# PROVIDED PASSAGE start
Guna House

Residential

800
Pezo von Ellrichshausen

On a remote strip of land between a lake and a eucalyptus forest, Guna House by Pezo von Ellrichshausen combines a rigorous geometric approach with a thorough knowledge of site, materiality and program.

Af Henry Stephens

As a practice, Pezo von Ellrichshausen has always been interested in the potential of rigorous geometric layouts for architecture. While many of its residential projects prior to the Guna House demonstrate this, it is interesting to see how these ideas have been explored in pavilions and installations at much smaller, more direct scales. Perhaps most relevant to the Guna House is the 120 Doors installation from 2003. The installation consists of a steel-frame structure, square in plan, broken down into a precise, endlessly repeating module, where walls comprised entirely of doors form a series of overlapping passageways leading to a central void space.
# PROVIDED PASSAGE end
# RECORD EXCERPTS start
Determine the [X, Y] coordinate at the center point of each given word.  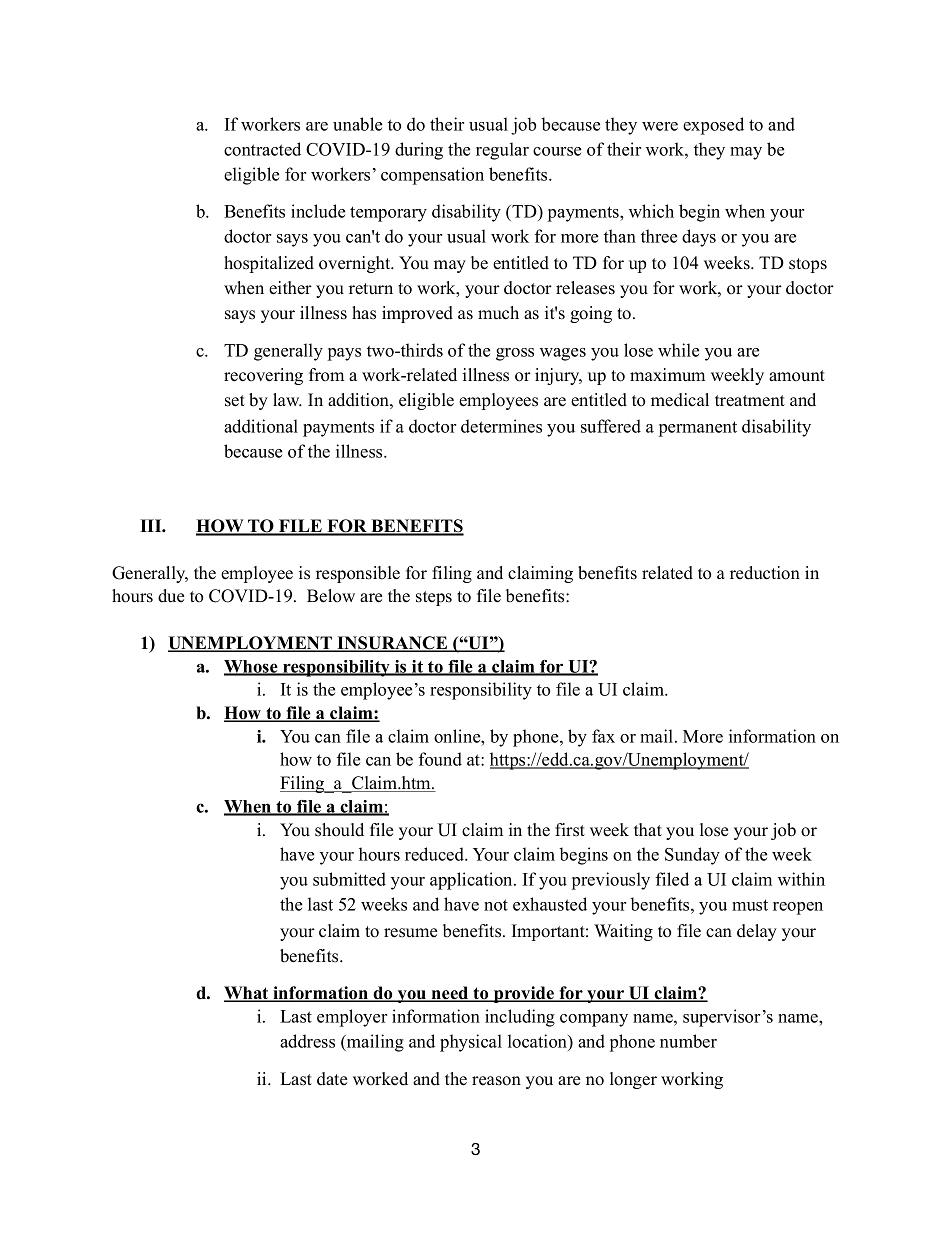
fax [603, 736]
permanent [698, 429]
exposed [713, 126]
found [440, 759]
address [307, 1041]
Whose [252, 667]
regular [502, 151]
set [235, 401]
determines [501, 426]
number [688, 1041]
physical [471, 1043]
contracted [262, 149]
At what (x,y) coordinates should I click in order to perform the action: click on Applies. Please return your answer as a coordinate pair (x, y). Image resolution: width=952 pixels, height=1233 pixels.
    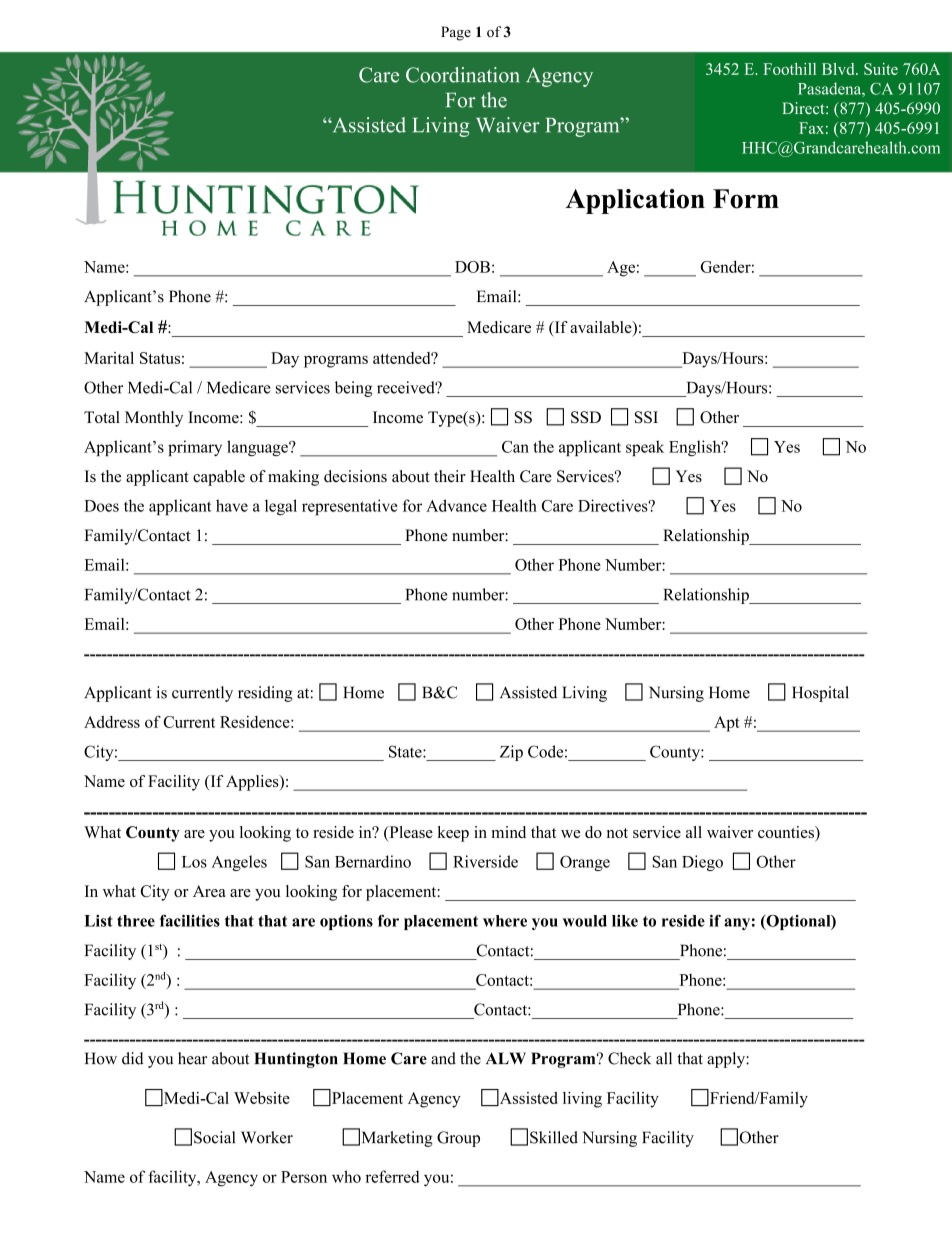
    Looking at the image, I should click on (253, 783).
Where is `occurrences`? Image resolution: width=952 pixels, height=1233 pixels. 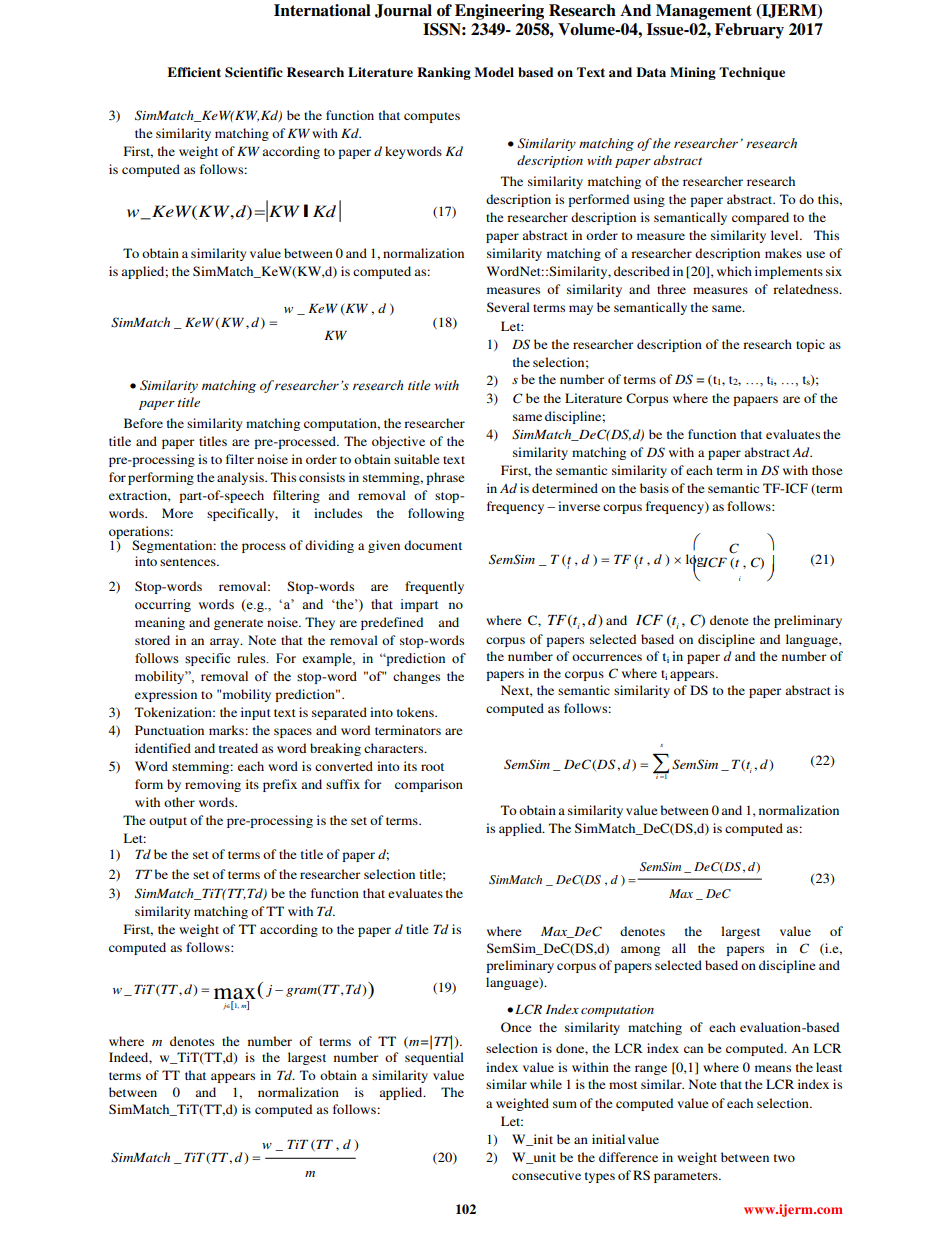
occurrences is located at coordinates (607, 657).
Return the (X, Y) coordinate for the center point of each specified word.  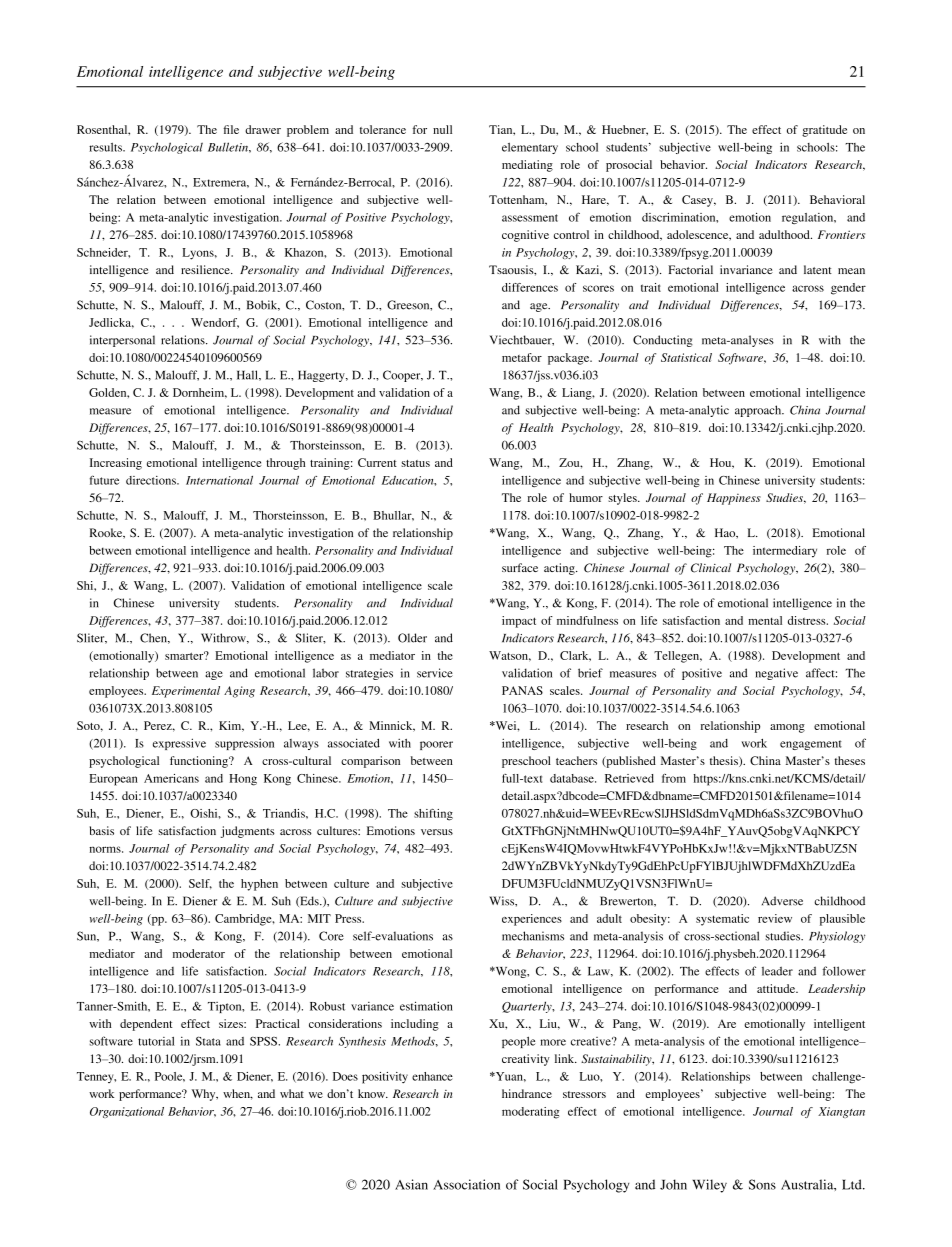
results (106, 147)
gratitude (824, 131)
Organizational (127, 1112)
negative (777, 674)
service (435, 673)
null (442, 129)
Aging (239, 692)
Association (466, 1184)
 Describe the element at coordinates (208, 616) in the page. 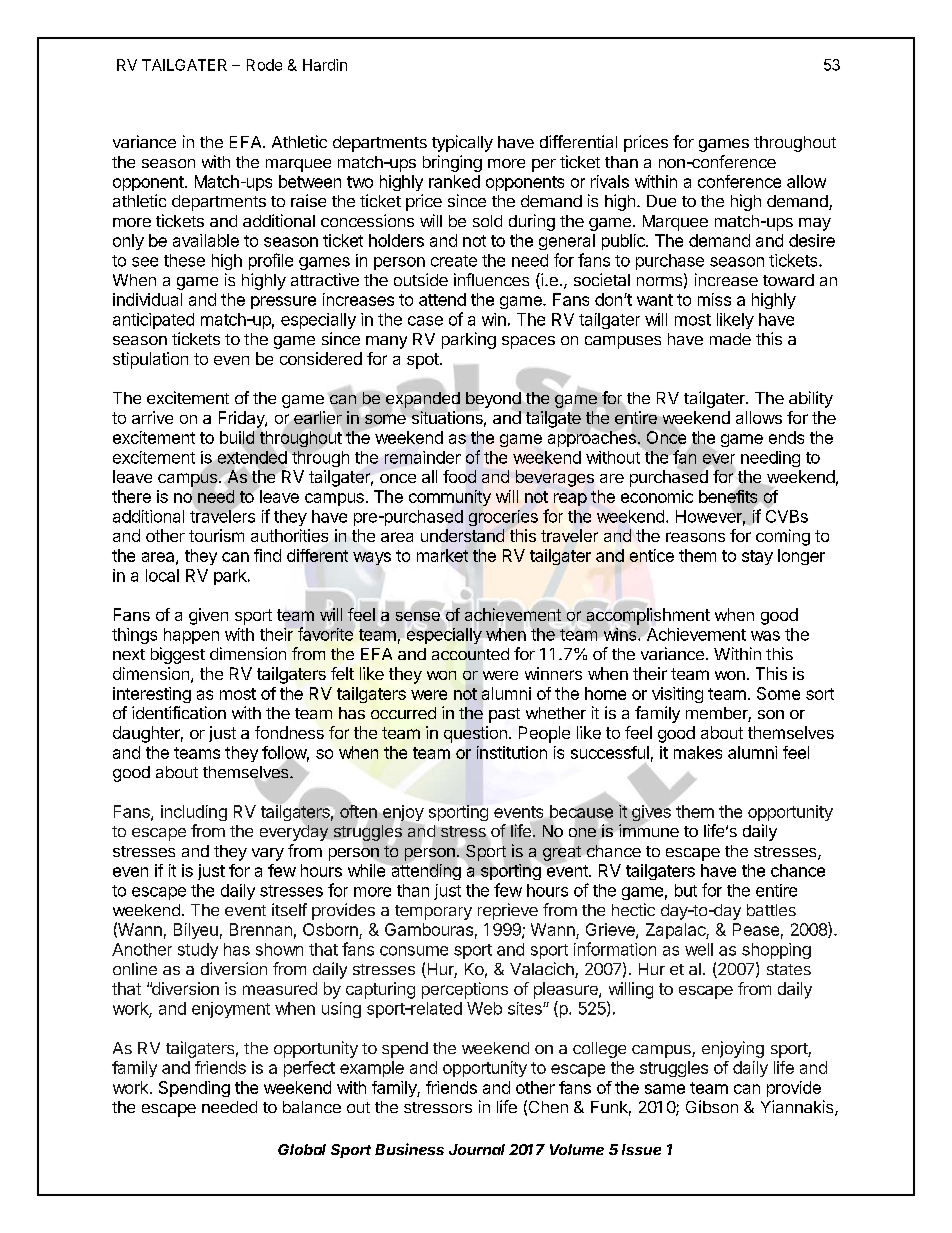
# RECORD EXCERPTS end
EXERCISE SET:
1. Can you repeat the records from the line that contains "physical [471, 1043]" down to the line that contains "Aging (239, 692)", both lines included, and leave the pictures out?
2. Could you pick up the Guna House text after its last sentence and carry it on?
The Guna House text and the records are separate material with no connection between them.

FINAL ANSWERS:
1.
physical [471, 1043]
contracted [262, 149]
At what (x,y) coordinates should I click in order to perform the action: click on Applies. Please return your answer as a coordinate pair (x, y). Image resolution: width=952 pixels, height=1233 pixels.
    Looking at the image, I should click on (253, 783).
Where is `occurrences`? Image resolution: width=952 pixels, height=1233 pixels. 
occurrences is located at coordinates (607, 657).
Return the (X, Y) coordinate for the center point of each specified word.  
results (106, 147)
gratitude (824, 131)
Organizational (127, 1112)
negative (777, 674)
service (435, 673)
null (442, 129)
Aging (239, 692)

2.
The Guna House is born from a similar template. Much like the 120 Doors installation from a decade prior, the house is both square in plan and based on a repetitive module, forming a series of enfilades and a perimeter around a central void. Unlike the installation though, the house consists of two parts: an upper floor, cantilevered from a central structural core, and a ground floor with a minimal footprint, connecting the house to the surrounding environment.

Formally, the building seems almost impossible, its upper levels precariously perched on a pedestal that anchors it to the ground. At the scale of the landscape, the horizontal mass of the house appears to hover in midair, acting as a focal point under which the surrounding landscape unfolds. Materially, the house is somewhat at odds with its surroundings, its large structural and ornamental bulk made from the same cast-in-situ concrete. However, the immediacy with which the house positions itself relative to the landscape creates a productive tension between built artifice and the site on which it rests. Rather than the house impinging on the landscape, the quality of one seems to be enhanced by the positioning of the other.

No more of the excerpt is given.